Work instruction: The records are to be copied word for word, and the pictures dropped.

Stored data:
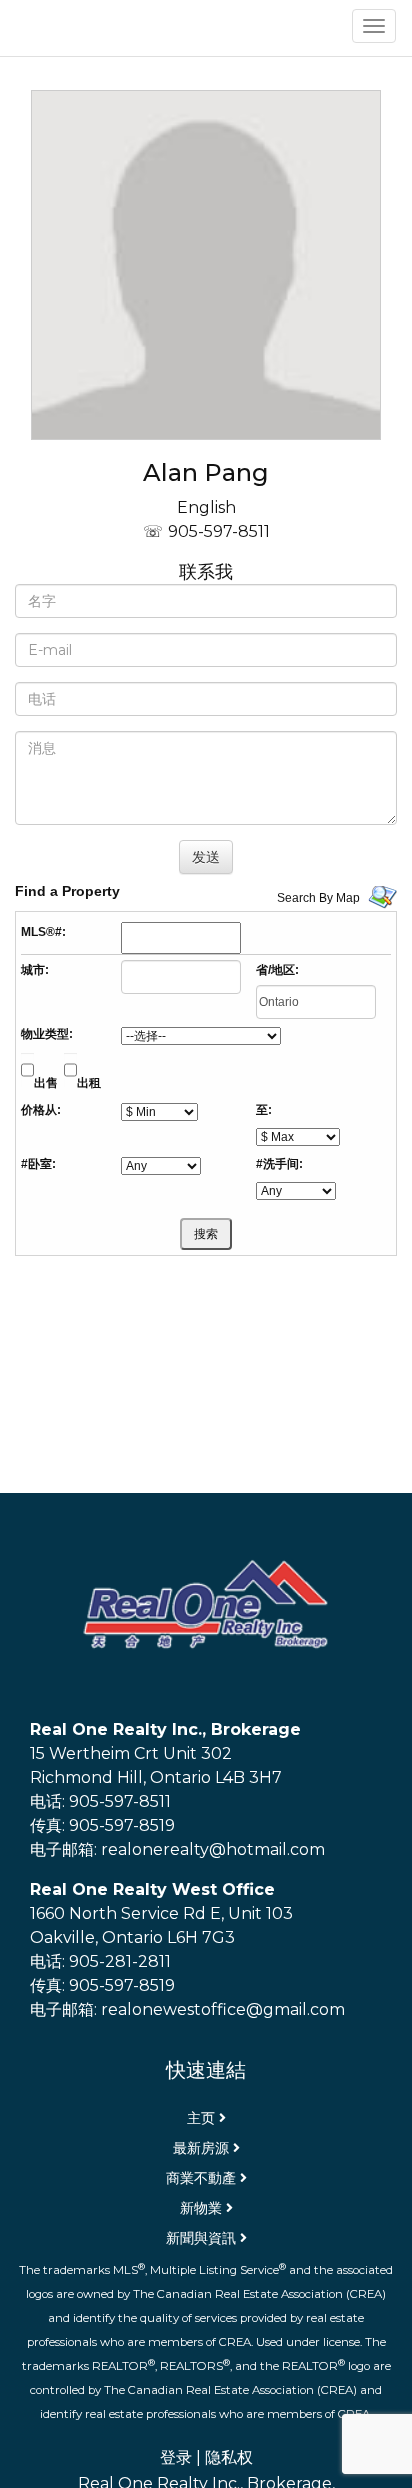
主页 (201, 2118)
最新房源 (201, 2148)
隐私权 (229, 2457)
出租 (89, 1083)
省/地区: (277, 970)
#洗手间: (279, 1164)
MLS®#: (43, 932)
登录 (176, 2457)
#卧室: (38, 1164)
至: (264, 1110)
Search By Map (318, 898)
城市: (35, 970)
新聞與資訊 (201, 2238)
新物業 (201, 2208)
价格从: (41, 1110)
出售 (46, 1083)
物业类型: (47, 1034)
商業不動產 (201, 2178)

Written answer:
主页 (201, 2118)
最新房源 (201, 2148)
隐私权 (229, 2457)
出租 (89, 1083)
省/地区: (277, 970)
#洗手间: (279, 1164)
MLS®#: (43, 932)
登录 (176, 2457)
#卧室: (38, 1164)
至: (264, 1110)
Search By Map (318, 898)
城市: (35, 970)
新聞與資訊 (201, 2238)
新物業 (201, 2208)
价格从: (41, 1110)
出售 (46, 1083)
物业类型: (47, 1034)
商業不動產 (201, 2178)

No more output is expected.